> **Task goal**
Where does "agent" appear in the data? Return each line that holds it.

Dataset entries
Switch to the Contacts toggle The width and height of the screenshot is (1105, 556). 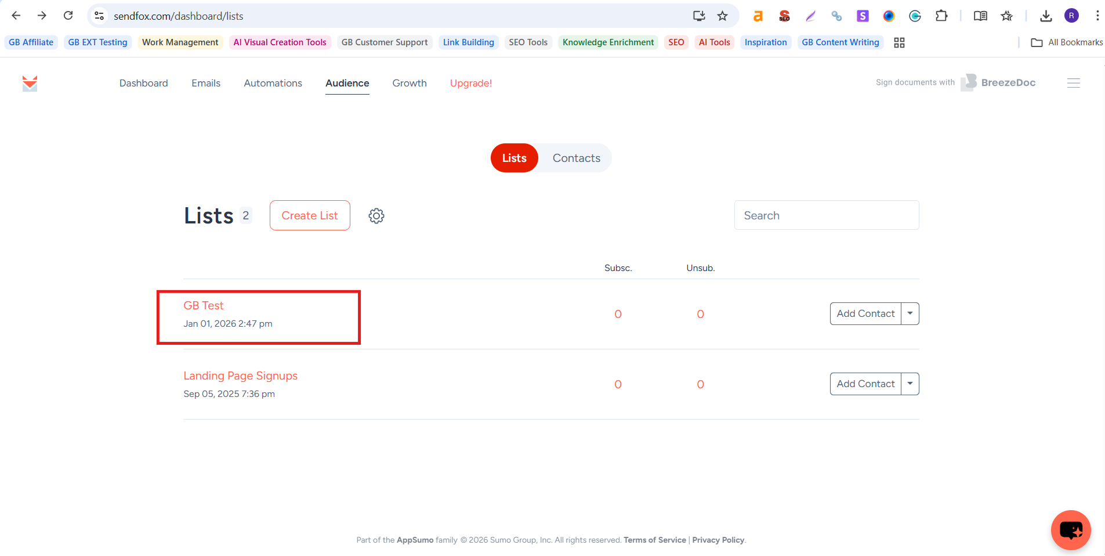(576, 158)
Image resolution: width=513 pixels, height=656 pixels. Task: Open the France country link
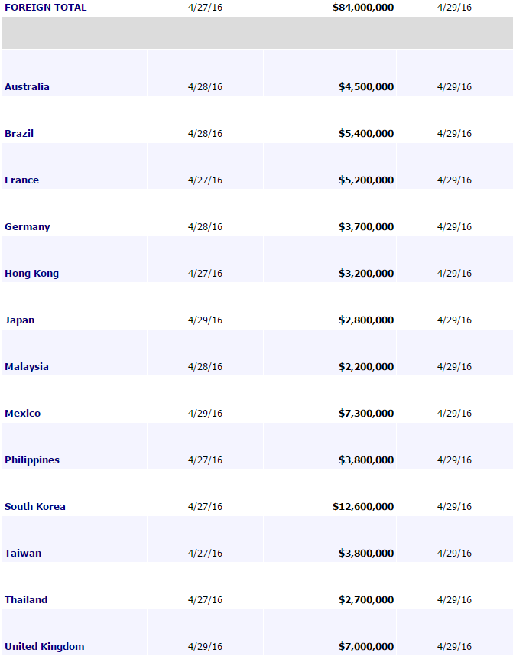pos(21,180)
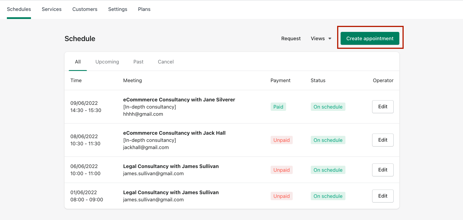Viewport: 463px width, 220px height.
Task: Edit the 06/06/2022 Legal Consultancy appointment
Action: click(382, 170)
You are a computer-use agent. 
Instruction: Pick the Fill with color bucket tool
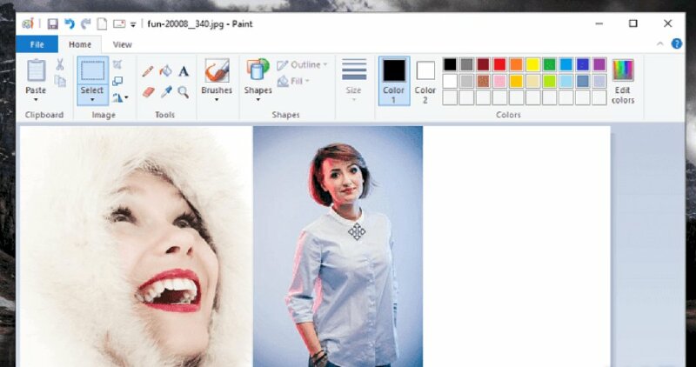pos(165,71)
* * *
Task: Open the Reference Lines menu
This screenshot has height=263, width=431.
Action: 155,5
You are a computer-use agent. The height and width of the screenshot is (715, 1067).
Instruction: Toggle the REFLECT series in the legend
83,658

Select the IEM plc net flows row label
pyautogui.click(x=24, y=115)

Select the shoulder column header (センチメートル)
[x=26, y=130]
---
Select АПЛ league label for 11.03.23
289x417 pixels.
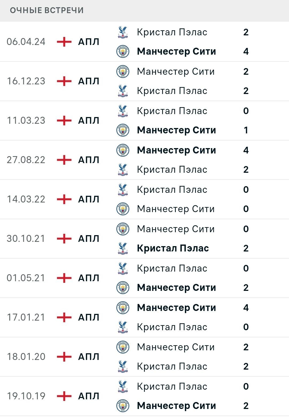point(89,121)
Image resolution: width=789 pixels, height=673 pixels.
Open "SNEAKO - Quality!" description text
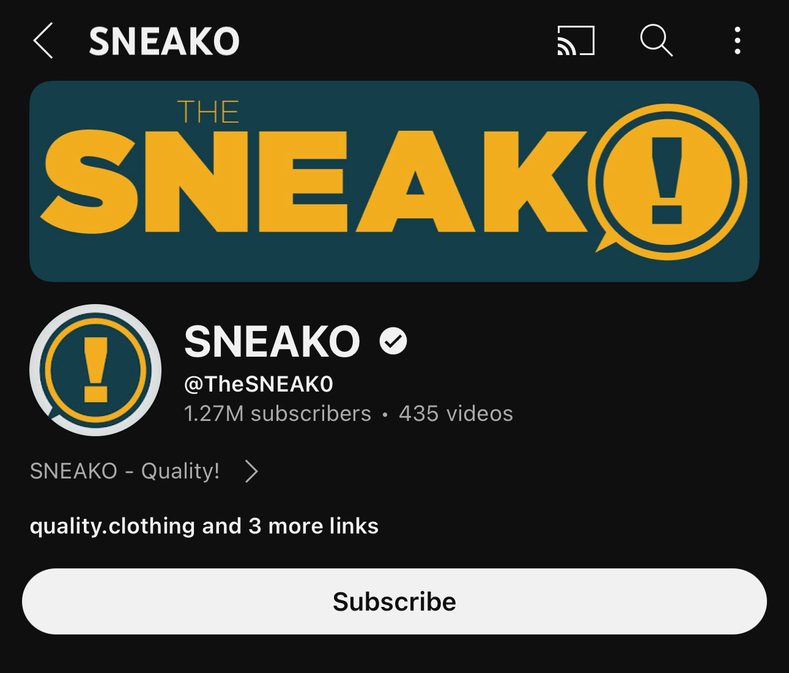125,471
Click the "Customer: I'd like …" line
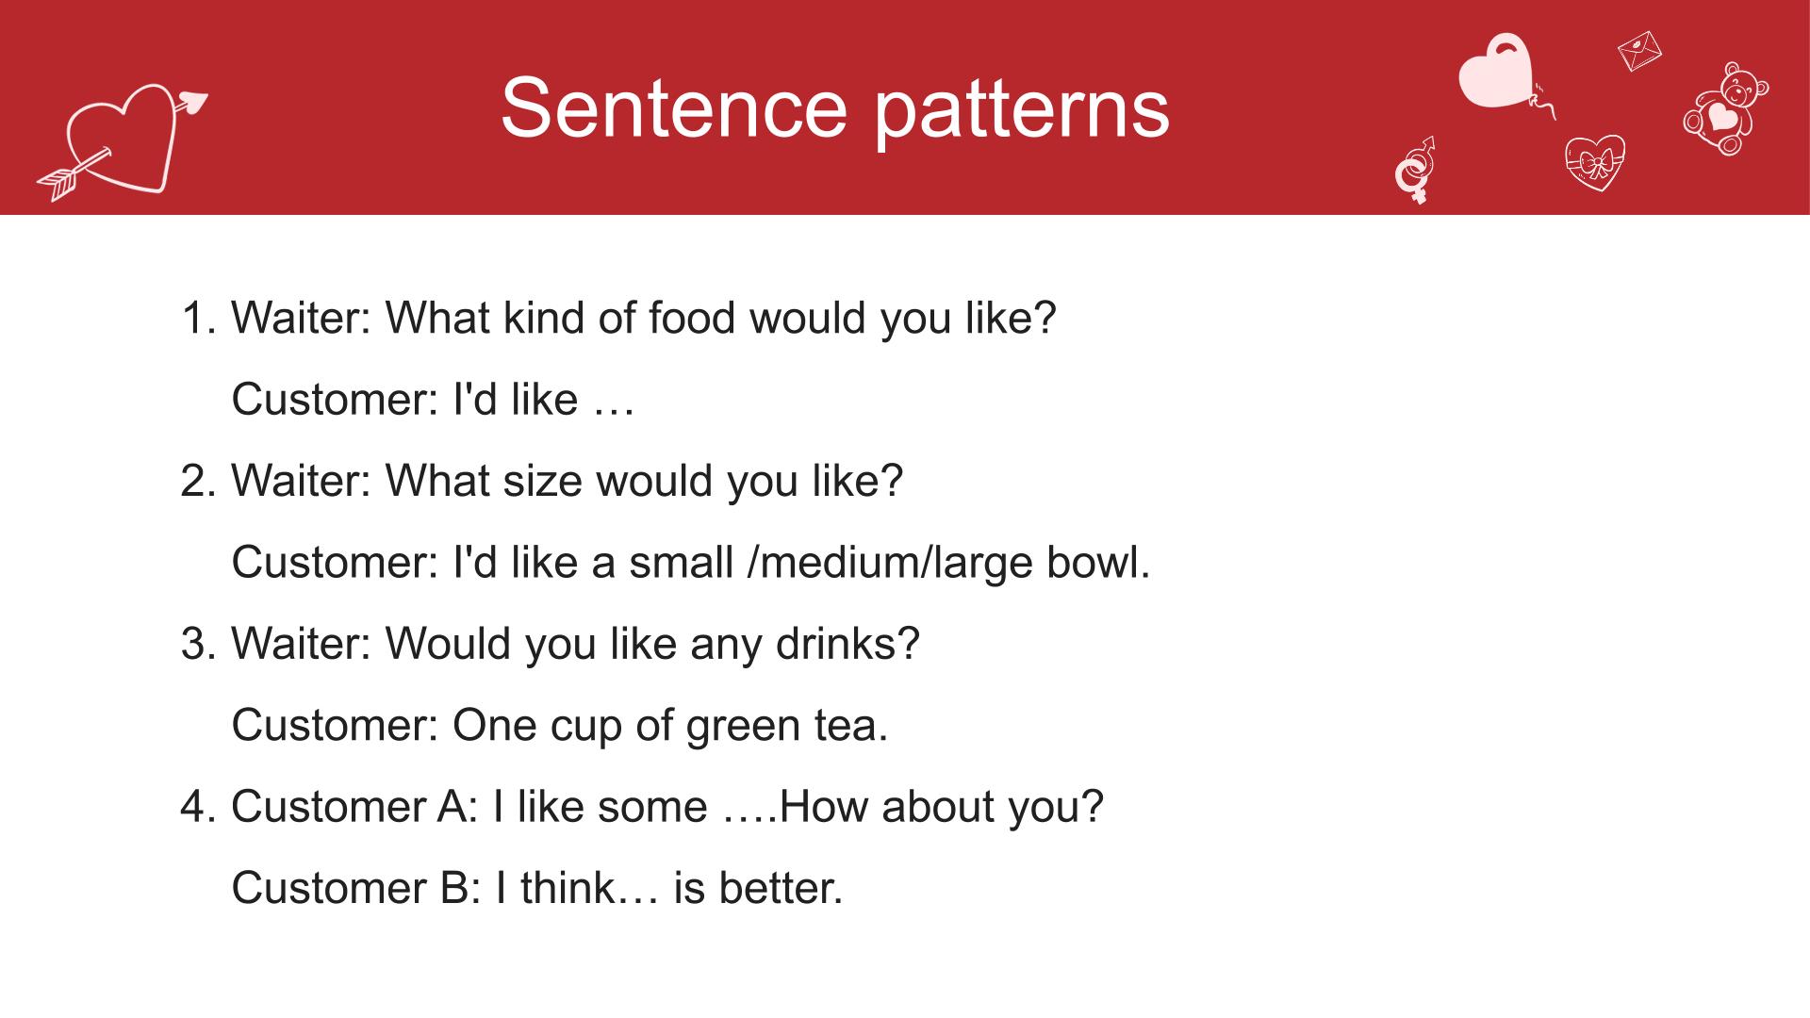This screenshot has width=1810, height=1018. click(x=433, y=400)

> **Answer box**
You are a computer-use agent. 
You are a computer-use agent. The height and width of the screenshot is (715, 1067).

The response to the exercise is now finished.